*What is needed*: How many lines in the records below contain the word "contact"? Answer with the number only.

---------- Input material ----------

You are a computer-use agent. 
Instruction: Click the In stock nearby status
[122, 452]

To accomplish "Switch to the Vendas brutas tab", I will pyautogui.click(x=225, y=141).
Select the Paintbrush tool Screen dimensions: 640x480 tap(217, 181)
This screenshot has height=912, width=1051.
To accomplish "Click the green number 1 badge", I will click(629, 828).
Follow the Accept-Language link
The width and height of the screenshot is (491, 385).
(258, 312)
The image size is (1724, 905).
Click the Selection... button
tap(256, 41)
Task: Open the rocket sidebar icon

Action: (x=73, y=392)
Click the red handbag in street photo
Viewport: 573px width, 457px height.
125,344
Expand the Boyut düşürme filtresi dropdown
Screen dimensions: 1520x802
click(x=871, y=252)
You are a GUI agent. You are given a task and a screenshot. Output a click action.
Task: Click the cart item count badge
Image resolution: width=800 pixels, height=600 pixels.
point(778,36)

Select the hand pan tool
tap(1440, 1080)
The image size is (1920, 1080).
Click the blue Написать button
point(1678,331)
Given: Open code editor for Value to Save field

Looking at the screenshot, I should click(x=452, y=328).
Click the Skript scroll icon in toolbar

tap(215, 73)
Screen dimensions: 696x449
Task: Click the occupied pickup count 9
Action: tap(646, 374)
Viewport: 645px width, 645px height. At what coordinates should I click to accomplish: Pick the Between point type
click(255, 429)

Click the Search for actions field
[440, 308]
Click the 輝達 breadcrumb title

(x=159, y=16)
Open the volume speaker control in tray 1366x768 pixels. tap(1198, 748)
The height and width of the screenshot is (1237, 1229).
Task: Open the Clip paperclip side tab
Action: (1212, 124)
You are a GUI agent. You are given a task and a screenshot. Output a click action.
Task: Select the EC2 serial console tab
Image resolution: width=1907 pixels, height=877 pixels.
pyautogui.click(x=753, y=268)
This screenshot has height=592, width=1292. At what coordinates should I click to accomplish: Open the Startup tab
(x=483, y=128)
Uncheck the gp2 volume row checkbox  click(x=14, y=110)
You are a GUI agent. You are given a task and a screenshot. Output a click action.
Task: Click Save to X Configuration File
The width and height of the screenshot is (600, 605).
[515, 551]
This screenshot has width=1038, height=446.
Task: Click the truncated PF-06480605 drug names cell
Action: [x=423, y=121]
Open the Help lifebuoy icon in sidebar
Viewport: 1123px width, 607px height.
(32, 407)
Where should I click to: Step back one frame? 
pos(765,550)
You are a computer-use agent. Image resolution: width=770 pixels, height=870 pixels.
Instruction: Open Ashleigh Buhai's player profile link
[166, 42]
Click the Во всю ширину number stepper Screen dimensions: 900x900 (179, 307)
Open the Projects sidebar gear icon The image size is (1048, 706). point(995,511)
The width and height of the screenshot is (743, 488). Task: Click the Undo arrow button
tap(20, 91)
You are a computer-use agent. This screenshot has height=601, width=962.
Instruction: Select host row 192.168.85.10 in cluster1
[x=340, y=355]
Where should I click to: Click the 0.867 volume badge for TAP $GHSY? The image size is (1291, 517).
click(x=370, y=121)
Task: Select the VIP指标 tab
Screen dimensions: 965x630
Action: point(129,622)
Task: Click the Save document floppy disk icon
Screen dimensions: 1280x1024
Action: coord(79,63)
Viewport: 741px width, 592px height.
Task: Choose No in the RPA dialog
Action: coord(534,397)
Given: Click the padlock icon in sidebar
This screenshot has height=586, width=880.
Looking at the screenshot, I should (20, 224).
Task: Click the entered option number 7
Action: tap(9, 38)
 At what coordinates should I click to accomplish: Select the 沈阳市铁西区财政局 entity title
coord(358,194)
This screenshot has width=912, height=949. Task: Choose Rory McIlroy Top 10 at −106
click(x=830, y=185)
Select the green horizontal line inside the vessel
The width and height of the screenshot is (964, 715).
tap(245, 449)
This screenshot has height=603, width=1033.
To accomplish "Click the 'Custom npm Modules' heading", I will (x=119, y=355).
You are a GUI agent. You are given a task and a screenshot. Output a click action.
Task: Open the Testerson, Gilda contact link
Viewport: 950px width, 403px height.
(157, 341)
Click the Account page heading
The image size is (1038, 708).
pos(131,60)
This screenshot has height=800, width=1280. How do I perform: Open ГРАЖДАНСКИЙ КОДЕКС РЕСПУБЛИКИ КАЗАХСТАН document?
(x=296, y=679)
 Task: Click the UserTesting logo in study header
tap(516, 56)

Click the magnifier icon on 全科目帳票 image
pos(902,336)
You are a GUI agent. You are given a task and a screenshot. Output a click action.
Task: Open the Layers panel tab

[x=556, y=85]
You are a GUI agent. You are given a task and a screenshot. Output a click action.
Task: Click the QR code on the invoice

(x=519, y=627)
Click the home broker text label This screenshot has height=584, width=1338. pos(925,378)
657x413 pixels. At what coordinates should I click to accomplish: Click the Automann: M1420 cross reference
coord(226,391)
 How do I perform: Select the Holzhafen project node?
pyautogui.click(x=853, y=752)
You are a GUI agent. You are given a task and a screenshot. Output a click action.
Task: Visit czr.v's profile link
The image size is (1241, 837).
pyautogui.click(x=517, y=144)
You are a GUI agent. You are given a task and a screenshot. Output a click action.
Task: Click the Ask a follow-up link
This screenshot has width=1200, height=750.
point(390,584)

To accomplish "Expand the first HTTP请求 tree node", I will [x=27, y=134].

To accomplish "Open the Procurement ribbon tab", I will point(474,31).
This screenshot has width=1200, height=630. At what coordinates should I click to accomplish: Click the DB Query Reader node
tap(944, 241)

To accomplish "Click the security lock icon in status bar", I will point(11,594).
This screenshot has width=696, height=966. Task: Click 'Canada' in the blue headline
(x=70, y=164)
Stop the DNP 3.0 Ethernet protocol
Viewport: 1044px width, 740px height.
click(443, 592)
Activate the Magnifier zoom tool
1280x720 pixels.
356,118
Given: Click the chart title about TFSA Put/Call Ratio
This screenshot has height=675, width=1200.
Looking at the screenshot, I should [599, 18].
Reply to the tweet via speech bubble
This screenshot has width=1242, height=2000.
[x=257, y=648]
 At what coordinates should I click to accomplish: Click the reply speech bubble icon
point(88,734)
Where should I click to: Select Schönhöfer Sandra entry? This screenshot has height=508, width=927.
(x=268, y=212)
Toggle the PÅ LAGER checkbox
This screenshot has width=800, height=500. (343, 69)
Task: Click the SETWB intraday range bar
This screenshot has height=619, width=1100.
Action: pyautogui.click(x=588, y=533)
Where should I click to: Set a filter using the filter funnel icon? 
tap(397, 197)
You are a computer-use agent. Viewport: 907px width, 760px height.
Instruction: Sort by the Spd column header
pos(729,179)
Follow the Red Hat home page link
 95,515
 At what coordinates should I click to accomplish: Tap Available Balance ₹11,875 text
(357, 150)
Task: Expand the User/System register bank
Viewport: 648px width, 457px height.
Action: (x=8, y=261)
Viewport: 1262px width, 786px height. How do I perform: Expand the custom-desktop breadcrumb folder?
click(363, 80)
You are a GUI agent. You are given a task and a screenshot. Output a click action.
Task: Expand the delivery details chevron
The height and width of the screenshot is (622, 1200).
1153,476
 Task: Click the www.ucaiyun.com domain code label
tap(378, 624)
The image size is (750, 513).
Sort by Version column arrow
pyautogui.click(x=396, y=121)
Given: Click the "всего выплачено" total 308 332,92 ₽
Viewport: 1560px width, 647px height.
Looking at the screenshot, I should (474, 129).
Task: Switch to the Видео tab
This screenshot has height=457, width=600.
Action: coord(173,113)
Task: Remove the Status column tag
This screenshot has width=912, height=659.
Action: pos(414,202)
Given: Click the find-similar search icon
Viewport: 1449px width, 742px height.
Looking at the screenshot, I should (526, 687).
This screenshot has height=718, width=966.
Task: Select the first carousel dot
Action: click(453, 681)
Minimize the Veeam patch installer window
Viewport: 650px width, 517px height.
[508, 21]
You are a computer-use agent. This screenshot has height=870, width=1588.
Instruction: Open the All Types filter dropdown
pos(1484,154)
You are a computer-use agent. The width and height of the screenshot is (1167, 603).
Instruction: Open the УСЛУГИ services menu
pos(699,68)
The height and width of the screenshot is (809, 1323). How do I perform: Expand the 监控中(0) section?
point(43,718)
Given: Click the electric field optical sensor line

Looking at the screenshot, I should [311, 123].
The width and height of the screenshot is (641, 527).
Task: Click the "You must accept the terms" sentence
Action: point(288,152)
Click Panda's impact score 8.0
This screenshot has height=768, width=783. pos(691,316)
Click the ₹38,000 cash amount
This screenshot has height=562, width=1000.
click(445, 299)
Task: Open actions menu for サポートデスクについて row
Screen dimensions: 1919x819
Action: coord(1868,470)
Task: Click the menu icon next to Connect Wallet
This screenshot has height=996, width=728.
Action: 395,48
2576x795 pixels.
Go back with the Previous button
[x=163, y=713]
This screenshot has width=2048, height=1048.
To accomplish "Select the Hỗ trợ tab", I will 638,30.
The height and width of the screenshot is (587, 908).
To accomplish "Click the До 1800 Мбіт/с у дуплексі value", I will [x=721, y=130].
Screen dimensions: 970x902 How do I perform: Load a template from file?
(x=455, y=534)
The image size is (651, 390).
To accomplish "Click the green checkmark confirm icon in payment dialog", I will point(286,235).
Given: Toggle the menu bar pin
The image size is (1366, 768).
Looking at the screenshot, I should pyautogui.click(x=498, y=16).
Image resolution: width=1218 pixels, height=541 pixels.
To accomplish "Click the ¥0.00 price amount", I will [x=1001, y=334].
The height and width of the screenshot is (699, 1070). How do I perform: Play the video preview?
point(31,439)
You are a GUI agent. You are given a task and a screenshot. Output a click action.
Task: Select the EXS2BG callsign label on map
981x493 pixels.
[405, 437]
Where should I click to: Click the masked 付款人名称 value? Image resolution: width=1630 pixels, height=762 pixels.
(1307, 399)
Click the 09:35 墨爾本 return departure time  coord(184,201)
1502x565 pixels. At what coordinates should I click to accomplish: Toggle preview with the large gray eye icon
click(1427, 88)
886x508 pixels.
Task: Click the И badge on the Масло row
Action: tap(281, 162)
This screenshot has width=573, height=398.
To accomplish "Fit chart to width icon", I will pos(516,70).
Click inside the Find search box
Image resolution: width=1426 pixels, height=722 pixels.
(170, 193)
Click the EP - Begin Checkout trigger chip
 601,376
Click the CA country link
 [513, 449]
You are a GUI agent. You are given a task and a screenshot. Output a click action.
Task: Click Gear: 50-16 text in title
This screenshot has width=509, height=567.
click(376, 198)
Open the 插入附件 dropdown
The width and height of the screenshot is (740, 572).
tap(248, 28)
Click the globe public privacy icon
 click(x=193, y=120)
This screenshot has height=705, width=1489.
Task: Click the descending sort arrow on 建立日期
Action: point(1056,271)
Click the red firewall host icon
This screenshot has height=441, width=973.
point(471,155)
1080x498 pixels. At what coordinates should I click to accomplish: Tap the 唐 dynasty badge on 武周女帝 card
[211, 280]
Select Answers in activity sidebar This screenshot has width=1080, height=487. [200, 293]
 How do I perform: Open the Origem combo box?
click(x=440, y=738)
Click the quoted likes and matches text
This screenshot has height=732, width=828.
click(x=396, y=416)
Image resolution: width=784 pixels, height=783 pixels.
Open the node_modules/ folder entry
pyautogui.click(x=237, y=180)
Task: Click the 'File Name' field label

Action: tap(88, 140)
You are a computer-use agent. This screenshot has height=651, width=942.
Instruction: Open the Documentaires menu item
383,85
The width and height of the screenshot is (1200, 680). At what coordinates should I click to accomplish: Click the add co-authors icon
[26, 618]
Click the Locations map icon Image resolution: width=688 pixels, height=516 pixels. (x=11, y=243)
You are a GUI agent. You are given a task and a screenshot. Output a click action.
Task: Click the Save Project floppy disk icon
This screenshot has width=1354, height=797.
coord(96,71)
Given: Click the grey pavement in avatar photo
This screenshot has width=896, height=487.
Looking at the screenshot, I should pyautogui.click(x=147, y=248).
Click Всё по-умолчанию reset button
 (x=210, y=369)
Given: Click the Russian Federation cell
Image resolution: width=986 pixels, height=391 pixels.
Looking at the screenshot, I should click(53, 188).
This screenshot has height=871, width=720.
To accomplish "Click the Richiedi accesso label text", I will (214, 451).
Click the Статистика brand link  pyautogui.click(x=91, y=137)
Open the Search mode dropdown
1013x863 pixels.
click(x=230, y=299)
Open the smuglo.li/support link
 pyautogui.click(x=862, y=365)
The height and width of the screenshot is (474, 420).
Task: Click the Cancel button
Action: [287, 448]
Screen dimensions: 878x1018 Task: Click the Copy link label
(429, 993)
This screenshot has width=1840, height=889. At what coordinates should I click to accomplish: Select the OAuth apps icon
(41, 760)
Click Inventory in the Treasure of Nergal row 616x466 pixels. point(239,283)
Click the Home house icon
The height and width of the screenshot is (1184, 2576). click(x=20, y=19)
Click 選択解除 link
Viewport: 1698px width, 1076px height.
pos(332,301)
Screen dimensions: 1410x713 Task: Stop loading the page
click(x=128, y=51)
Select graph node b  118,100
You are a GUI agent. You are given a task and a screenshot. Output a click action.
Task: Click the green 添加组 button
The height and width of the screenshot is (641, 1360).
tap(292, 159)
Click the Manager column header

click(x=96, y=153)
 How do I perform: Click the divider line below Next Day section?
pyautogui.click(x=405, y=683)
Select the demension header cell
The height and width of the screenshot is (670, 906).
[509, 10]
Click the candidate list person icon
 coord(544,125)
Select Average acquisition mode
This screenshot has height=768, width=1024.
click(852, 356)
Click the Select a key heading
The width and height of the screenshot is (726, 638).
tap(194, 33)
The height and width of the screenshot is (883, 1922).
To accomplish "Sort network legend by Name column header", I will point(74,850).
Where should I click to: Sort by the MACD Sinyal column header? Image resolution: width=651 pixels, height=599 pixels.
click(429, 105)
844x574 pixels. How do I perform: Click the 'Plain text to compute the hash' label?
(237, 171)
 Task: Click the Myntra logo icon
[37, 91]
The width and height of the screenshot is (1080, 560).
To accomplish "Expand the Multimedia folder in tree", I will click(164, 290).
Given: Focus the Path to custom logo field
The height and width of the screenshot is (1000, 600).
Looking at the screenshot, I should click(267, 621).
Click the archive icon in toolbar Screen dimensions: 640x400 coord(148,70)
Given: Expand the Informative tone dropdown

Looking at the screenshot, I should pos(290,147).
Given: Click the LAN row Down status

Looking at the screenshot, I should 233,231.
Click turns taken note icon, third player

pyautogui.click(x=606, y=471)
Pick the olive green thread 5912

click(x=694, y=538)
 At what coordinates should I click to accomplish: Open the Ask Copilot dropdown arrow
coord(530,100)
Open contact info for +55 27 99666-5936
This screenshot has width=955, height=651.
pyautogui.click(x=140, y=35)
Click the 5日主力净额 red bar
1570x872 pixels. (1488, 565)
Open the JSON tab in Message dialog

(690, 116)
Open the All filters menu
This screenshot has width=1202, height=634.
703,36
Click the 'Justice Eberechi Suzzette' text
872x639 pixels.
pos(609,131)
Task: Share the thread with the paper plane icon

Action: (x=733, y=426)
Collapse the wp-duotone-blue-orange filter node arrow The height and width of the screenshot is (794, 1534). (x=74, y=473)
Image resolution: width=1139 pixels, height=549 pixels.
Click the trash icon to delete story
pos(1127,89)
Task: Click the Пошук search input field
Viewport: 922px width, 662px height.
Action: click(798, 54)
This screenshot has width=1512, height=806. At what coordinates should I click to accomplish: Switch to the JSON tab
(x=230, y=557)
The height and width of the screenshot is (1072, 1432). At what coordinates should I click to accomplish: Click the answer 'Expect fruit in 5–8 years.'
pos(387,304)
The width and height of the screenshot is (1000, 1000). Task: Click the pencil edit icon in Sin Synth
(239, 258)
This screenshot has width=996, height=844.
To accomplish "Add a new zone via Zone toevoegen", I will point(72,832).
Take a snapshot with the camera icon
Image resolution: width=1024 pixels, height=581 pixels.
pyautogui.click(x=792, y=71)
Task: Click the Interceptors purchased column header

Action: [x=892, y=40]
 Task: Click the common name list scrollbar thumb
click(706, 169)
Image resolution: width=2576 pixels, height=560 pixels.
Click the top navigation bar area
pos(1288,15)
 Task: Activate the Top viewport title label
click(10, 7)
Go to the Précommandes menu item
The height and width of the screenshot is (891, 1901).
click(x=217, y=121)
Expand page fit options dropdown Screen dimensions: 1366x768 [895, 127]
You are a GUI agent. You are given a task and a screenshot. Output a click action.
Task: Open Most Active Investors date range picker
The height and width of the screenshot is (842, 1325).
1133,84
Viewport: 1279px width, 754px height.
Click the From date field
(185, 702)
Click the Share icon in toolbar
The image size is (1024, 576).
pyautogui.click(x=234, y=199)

----------

*Problem solution*: 2